- [RAW DATA]
=======

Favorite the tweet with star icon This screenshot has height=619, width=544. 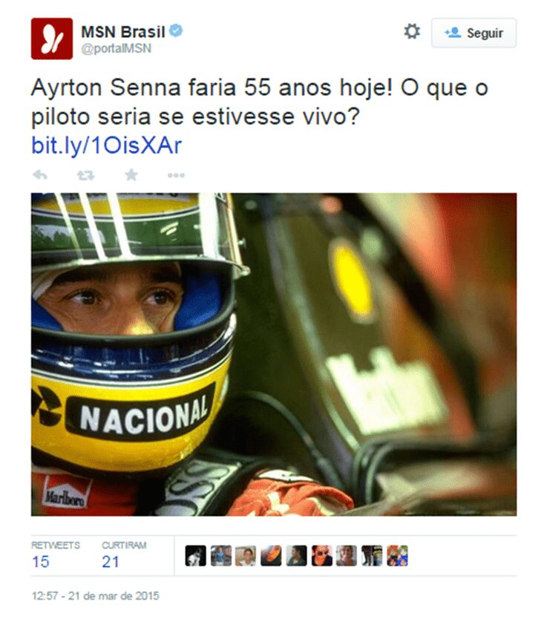click(x=131, y=174)
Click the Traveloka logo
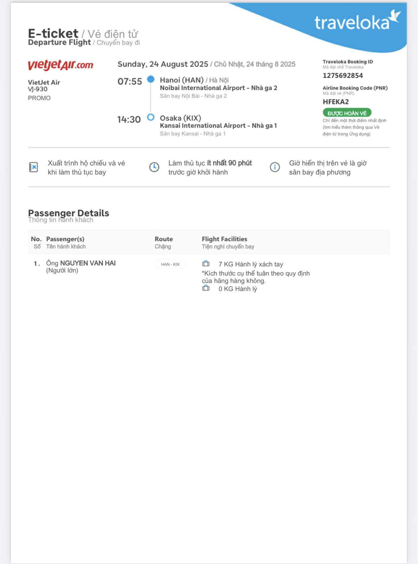Viewport: 418px width, 564px height. [357, 22]
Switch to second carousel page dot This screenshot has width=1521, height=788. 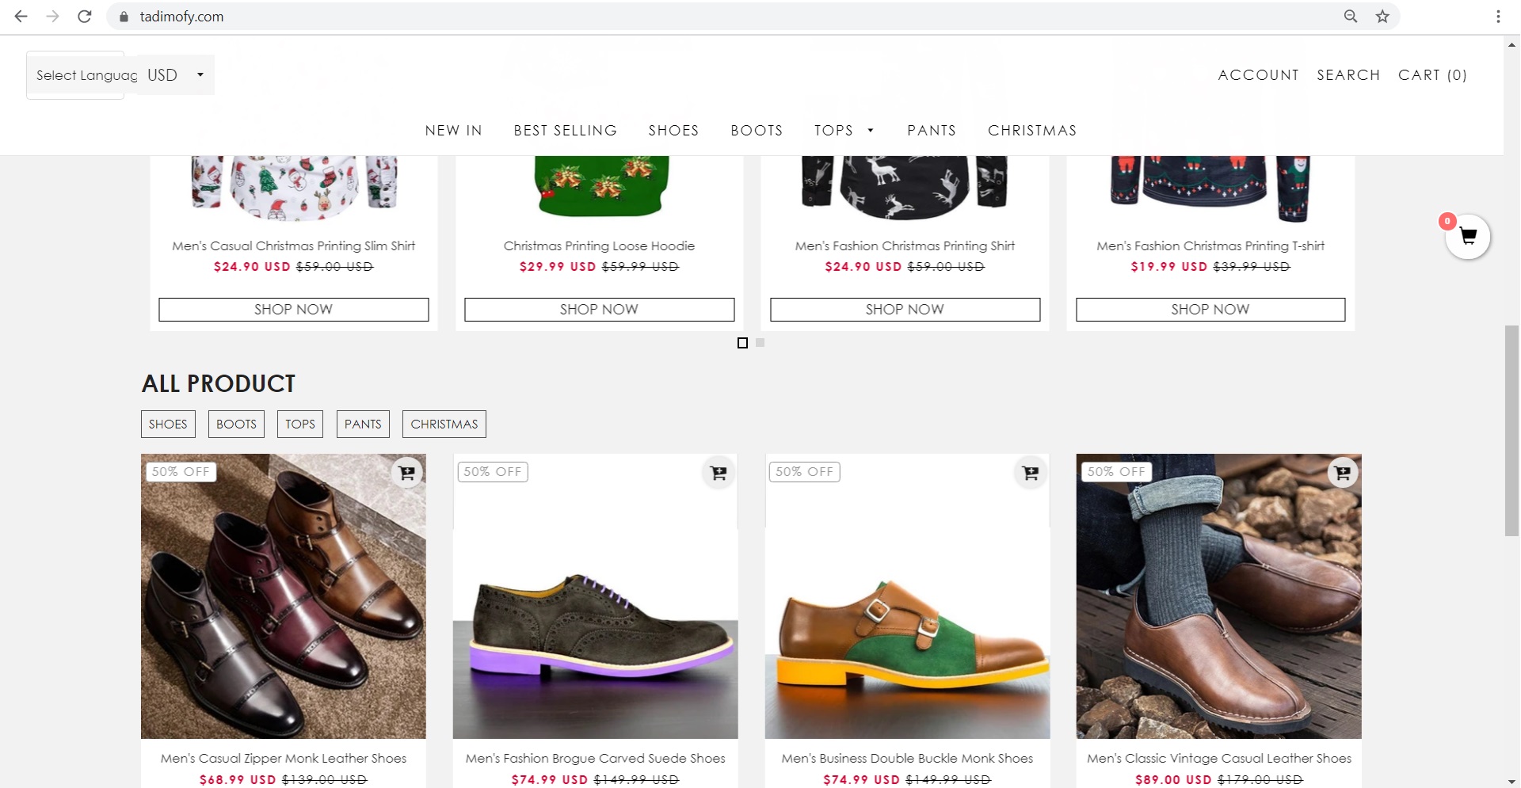click(761, 343)
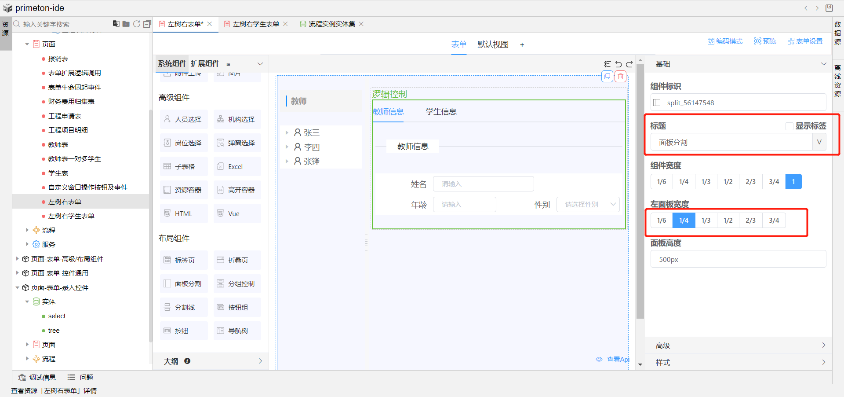This screenshot has width=844, height=397.
Task: Switch to the 学生信息 tab
Action: tap(441, 112)
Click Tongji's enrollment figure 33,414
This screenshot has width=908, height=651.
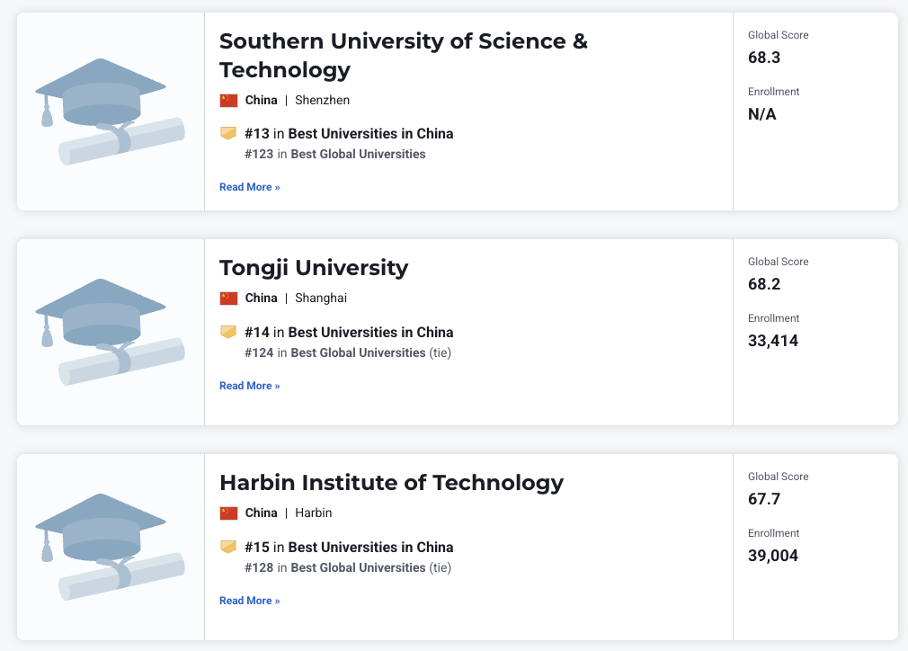click(773, 341)
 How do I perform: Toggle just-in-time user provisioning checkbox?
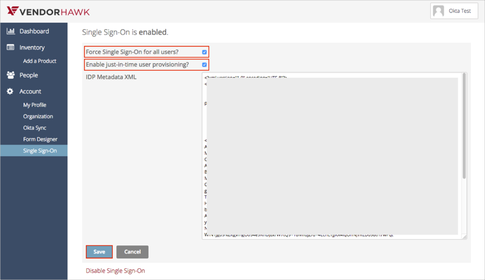click(204, 64)
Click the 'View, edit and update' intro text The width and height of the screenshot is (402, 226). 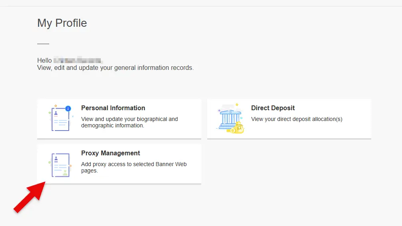click(115, 68)
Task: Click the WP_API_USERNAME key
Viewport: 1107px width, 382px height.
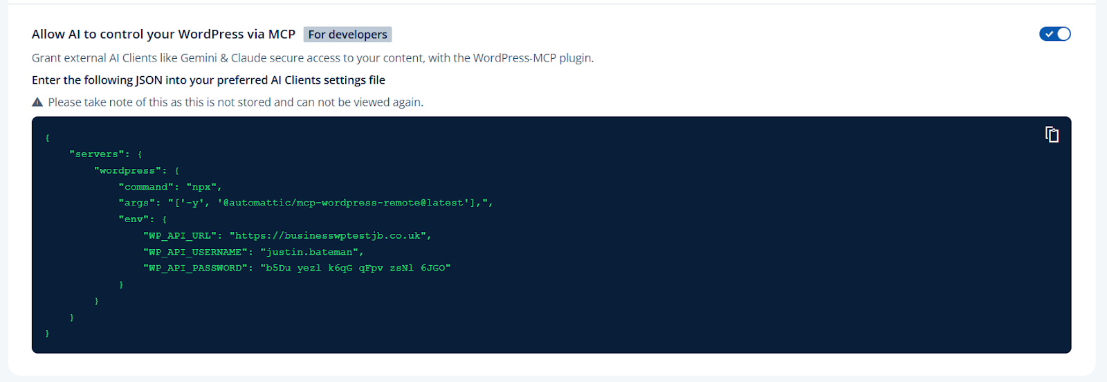Action: pyautogui.click(x=195, y=253)
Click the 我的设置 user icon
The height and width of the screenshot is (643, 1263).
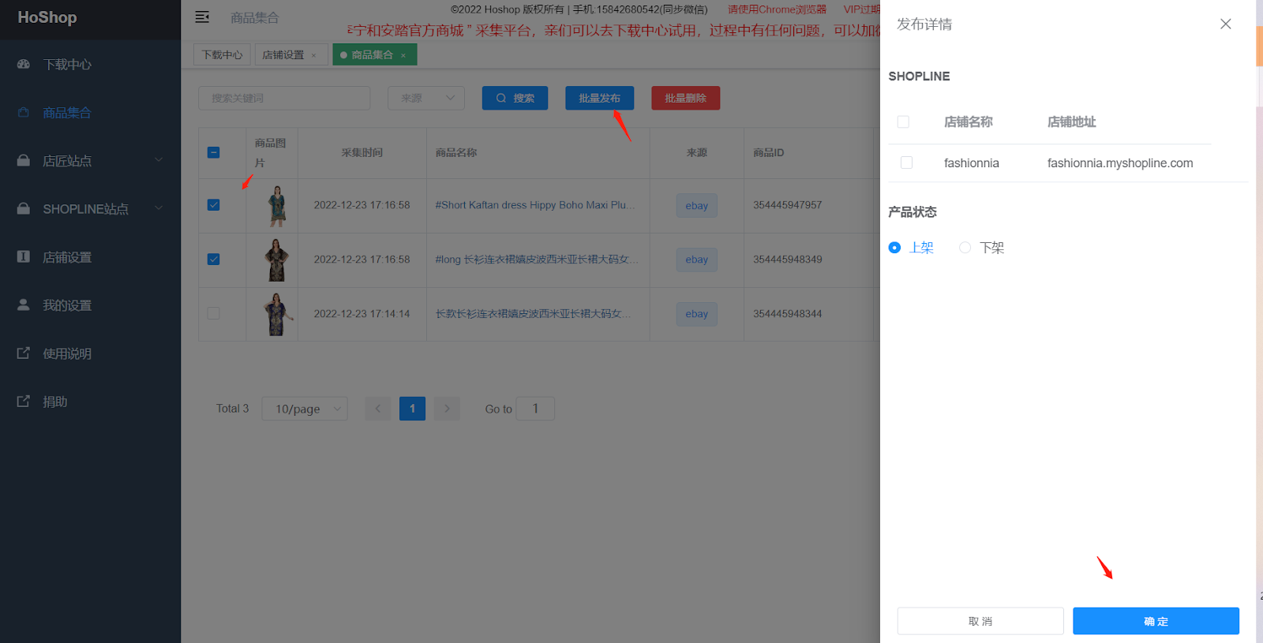(24, 305)
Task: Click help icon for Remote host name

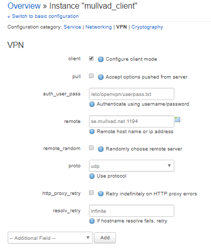Action: [92, 132]
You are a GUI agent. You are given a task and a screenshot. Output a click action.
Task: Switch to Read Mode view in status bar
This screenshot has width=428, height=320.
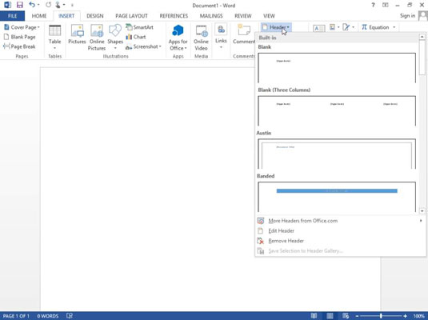tap(314, 316)
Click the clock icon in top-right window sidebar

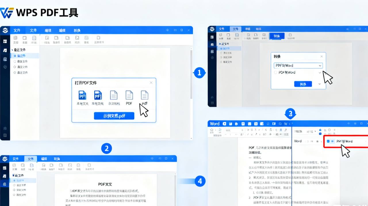click(212, 58)
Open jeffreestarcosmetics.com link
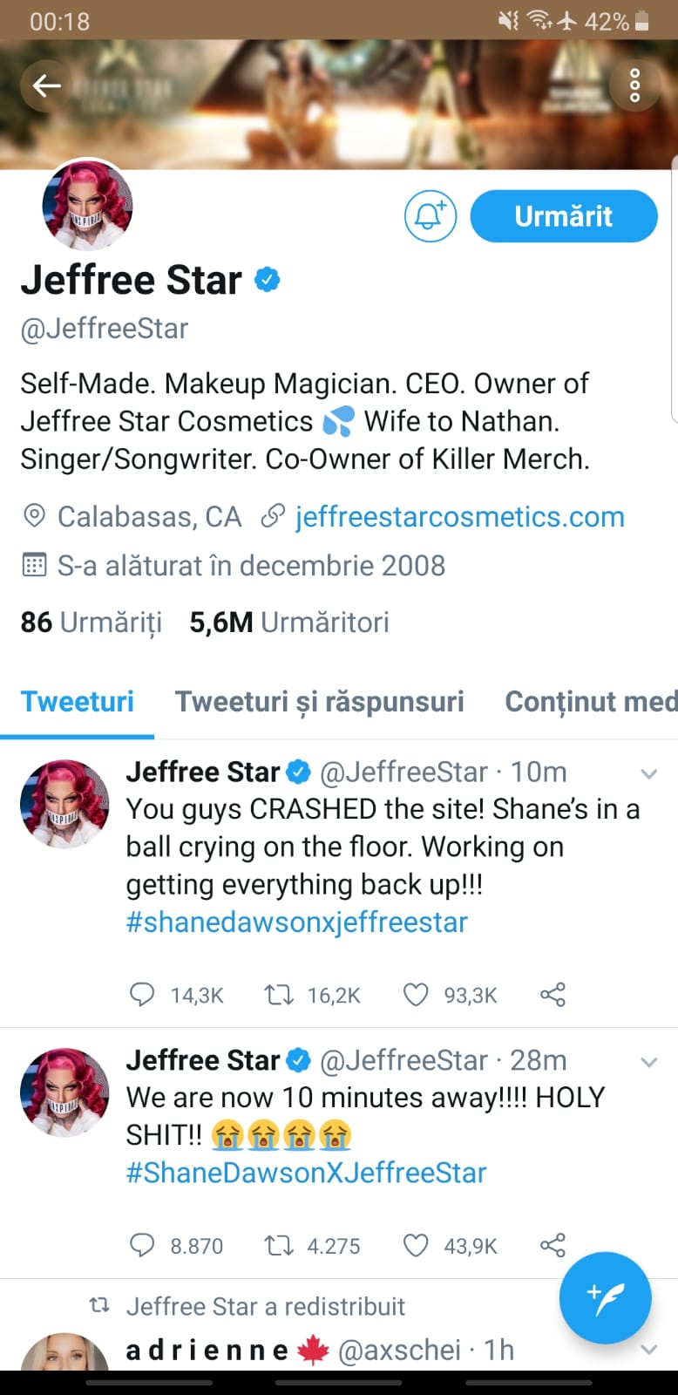 tap(459, 515)
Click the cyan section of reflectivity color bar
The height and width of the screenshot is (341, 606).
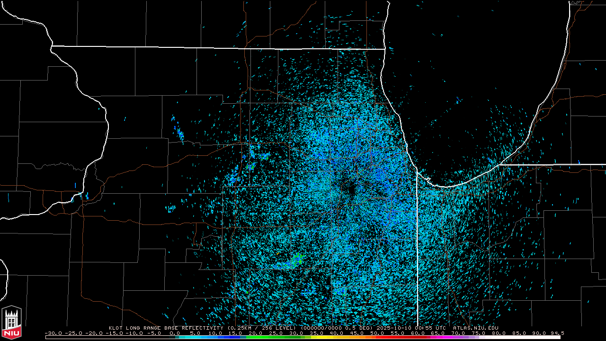[x=199, y=337]
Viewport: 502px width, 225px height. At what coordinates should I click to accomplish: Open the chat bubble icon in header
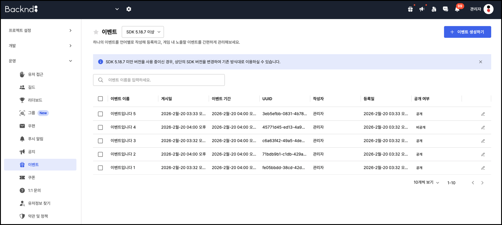pyautogui.click(x=446, y=9)

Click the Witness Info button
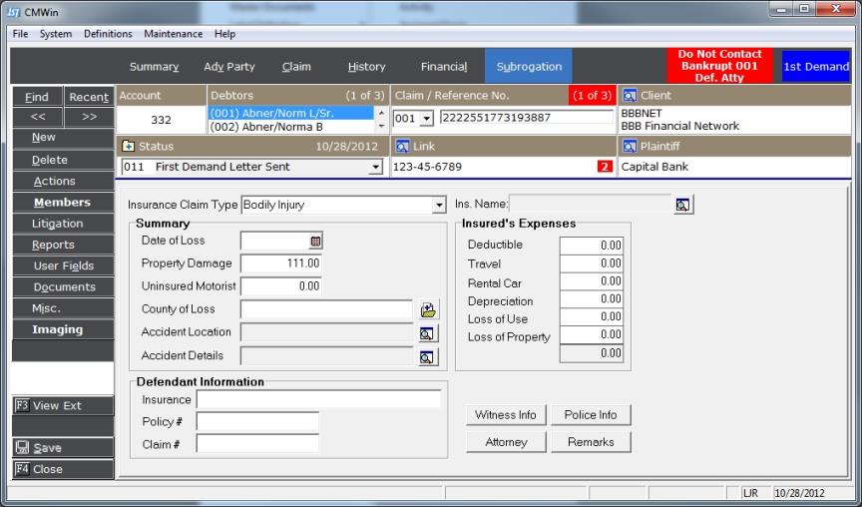pos(505,415)
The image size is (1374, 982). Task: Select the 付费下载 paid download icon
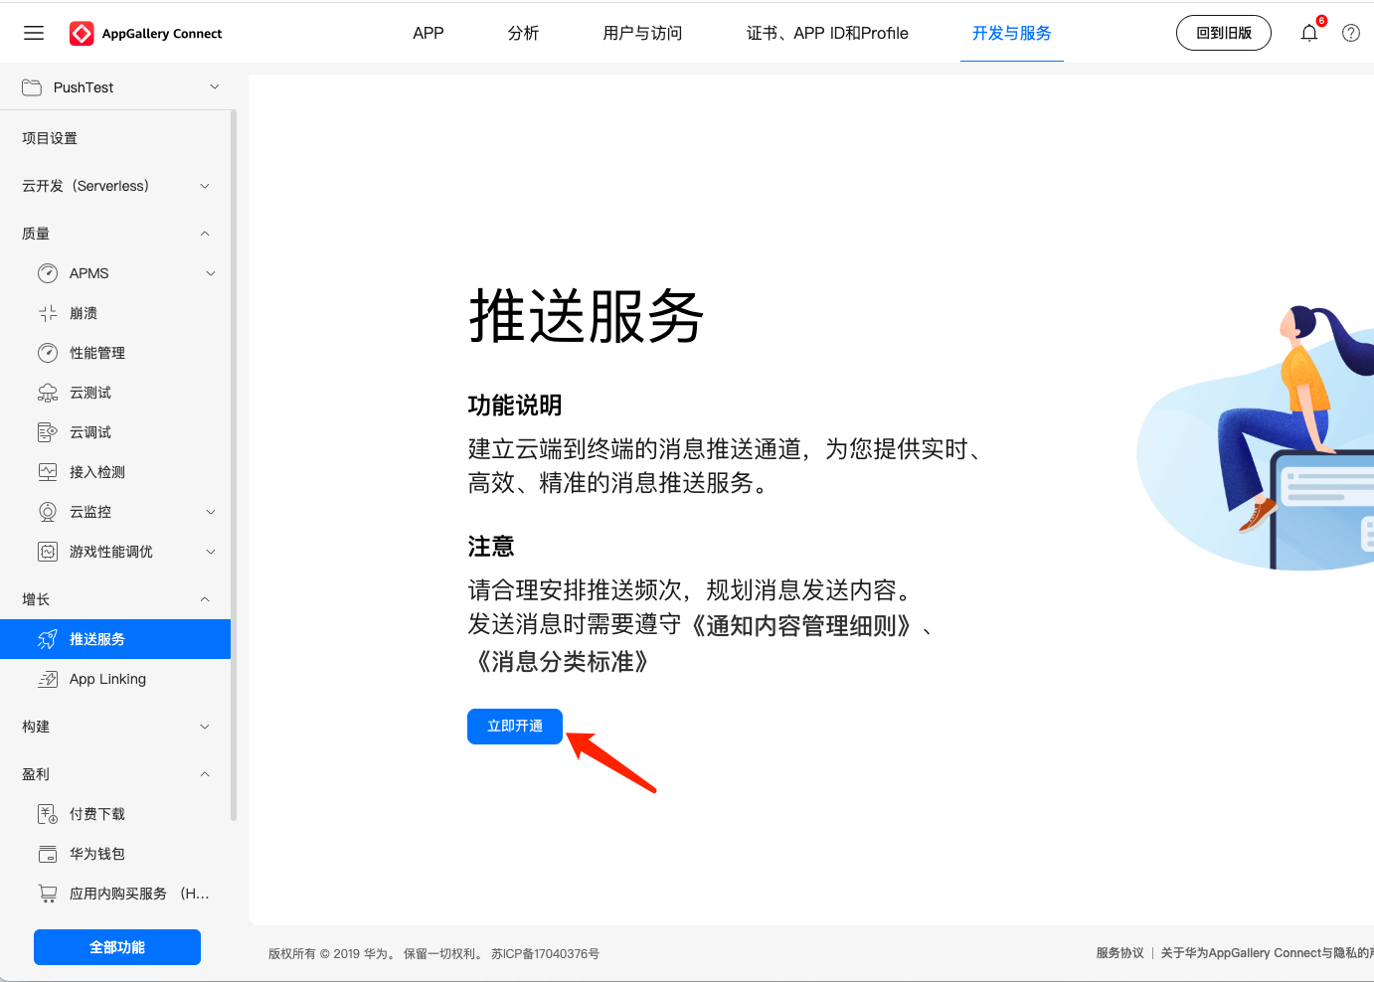coord(48,814)
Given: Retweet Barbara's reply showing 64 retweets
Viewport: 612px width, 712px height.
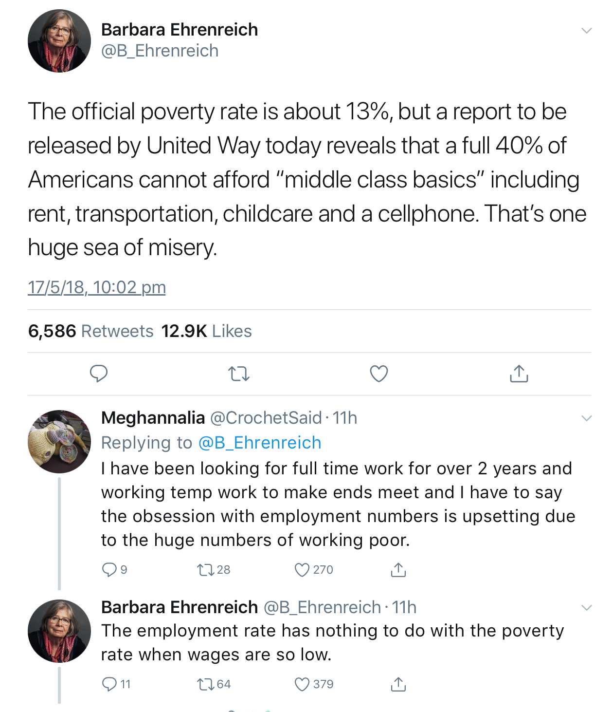Looking at the screenshot, I should [214, 684].
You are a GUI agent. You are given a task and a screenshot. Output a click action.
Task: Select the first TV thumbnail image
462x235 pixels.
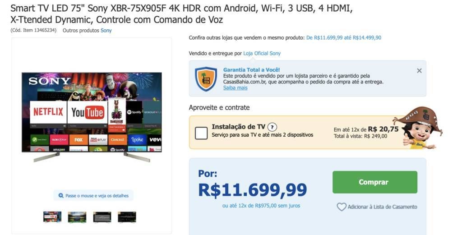tap(52, 217)
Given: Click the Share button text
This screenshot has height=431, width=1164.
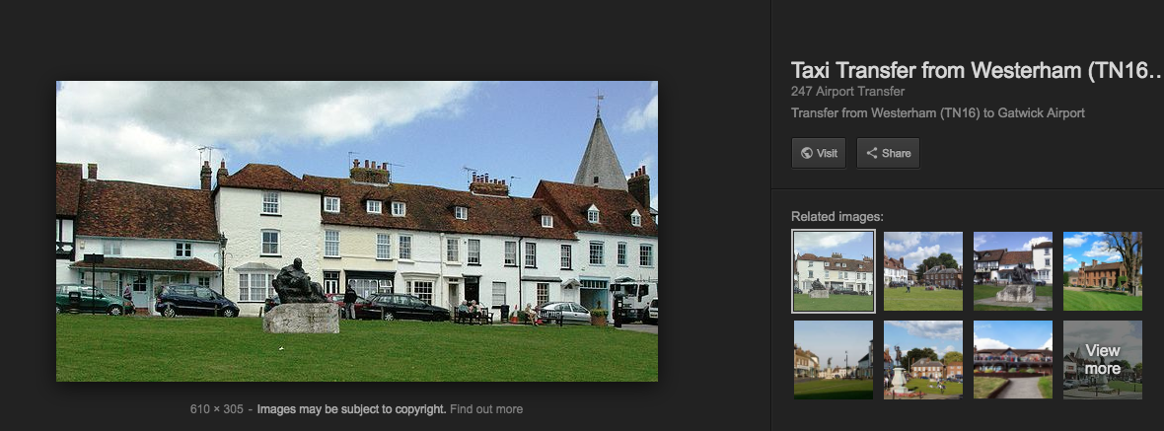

=======

- [TASK REQUIREMENTS]
Look for the line that contains "Given: Click the Share button text", then please copy it and the rest of the lines through the end of the data, pictures excluded.

- [EXERCISE SOLUTION]
Given: Click the Share button text
This screenshot has height=431, width=1164.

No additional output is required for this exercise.